▸ To-do item
Pick up the chiffon pie text below where it stops and keep writing.

By Kelly Jaggers
My friend Kelly Jaggers is back with another wonderful family recipe! Her nostalgic memories behind this recipe, beautifully expressed, make it taste even sweeter. ~ Tori
A well made chiffon pie is a thing of beauty. A chiffon pie, if you do not already know, is a pie that is made with a flavorful custard base that is lightened with egg whites and set with gelatin. This style of pie was invented in 1926 by Monroe Boston Strause, otherwise known as ‘The Pie King’, who invented the chiffon pie to reinvigorate his families’ pie business, which was losing market share to the up and coming cake industry. It is said that his mother, upon sampling the pie, compared the delicate filling to a pile of chiffon, and thus the pie was named.
My mother is the queen of the chiffon pie in our family. For Thanksgiving every year my mother makes her legendary lighter-than-air pumpkin spice chiffon pie, which is perfect after a huge dinner. When I was a child I looked forward to my mom’s chiffon pies. I loved the wiggly filling perched in its crispy crust, and I loved how it felt like a sweet, melting cloud in my mouth. My mother learned her chiffon pie technique from her mother, who made many mile high chiffon pies in her day.

▸ Source material
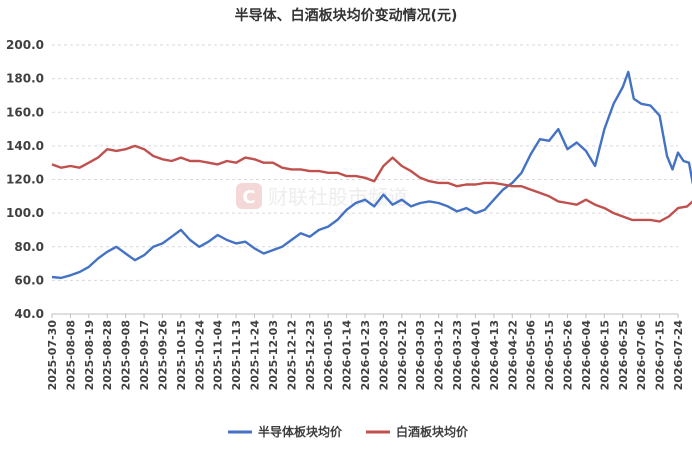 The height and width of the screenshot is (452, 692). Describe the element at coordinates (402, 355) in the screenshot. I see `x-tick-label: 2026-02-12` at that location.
...
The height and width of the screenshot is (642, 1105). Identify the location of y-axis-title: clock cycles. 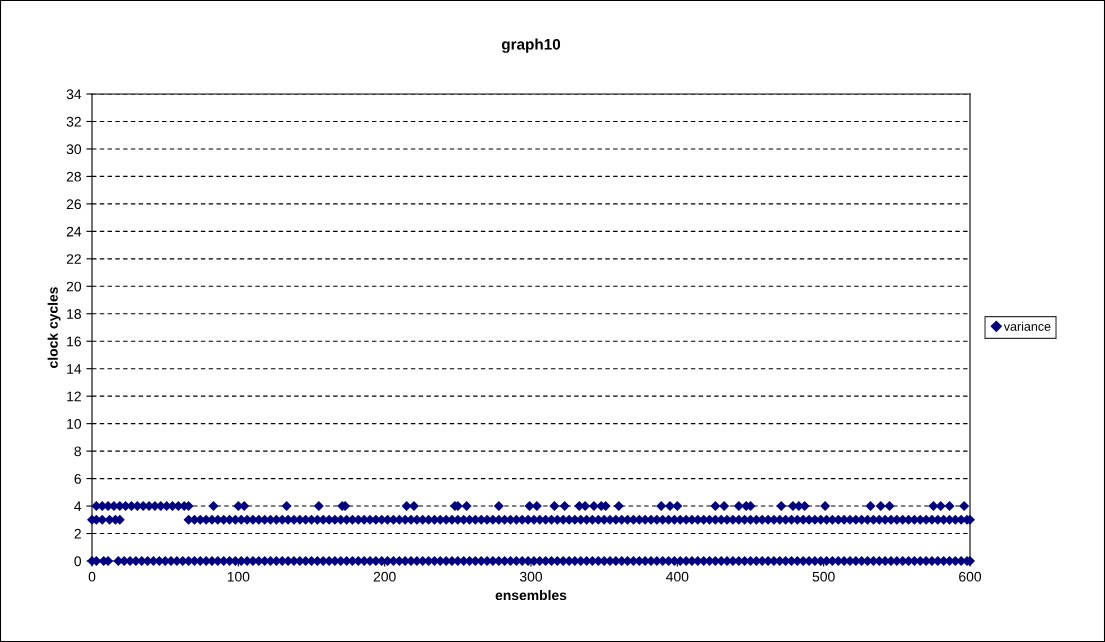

▸ Answer to this task
I do not remember my grandmother making chiffon pie, she always made me cream pies since I liked them so much and she was apt to spoil me. I always remember my mom making them, however. They were always ready the day before a party, shielded from my greedy hands by a plastic pie dome in the refrigerator. As I grew older my mom would let me help by whipping egg whites, or pressing cookie crumbs into the pan for the crust. It was not until a few years ago that I sat with her in the kitchen while she made a chiffon pie that I learned all of her secrets.
In no particular order, here are a few tips from my mother and grandmother about perfect chiffon pie:
- Use the best base ingredients. For a fruit based pie you want ripe, sweet, and flavorful fruits since this will be the primary flavor of your pie.
- Don’t over-whip your egg whites otherwise your filling will be dry and grainy.
- Adding the sugar to the egg whites while they whip will help keep your egg whites moist.
- Chiffon pie is best in a crisp cookie crust. You need the contrast in texture to keep the pie from feeling mushy.
- Let a chiffon pie chill overnight before serving, and always serve it cold. Don’t hold a chiffon pie more than a day or two, however, or the crust will become soggy.
- A pinch of cream of tartar will help your egg whites to whip up light and fluffy.
- Don’t let the cooked custard base set before adding your egg whites, but don’t fold in the egg whites if the filling is too warm. Either way the egg whites will deflate and your pie will be dense.
As you can see, they have a lot to say on the subject! What I love best about chiffon pies is the versatility. You can use just about any fruit that is ripe and in season for these pies, and they are good all year round. In the summer, when the heat is oppressive, nothing beats a cold slice of fruity chiffon pie. During the holidays when you stuff yourself silly, no dessert is better than a not-too-rich chiffon pie. I can eat them anytime, and they always remind me of my mom. While I make a mighty tasty chiffon pie, my mom’s is – and will always be- better.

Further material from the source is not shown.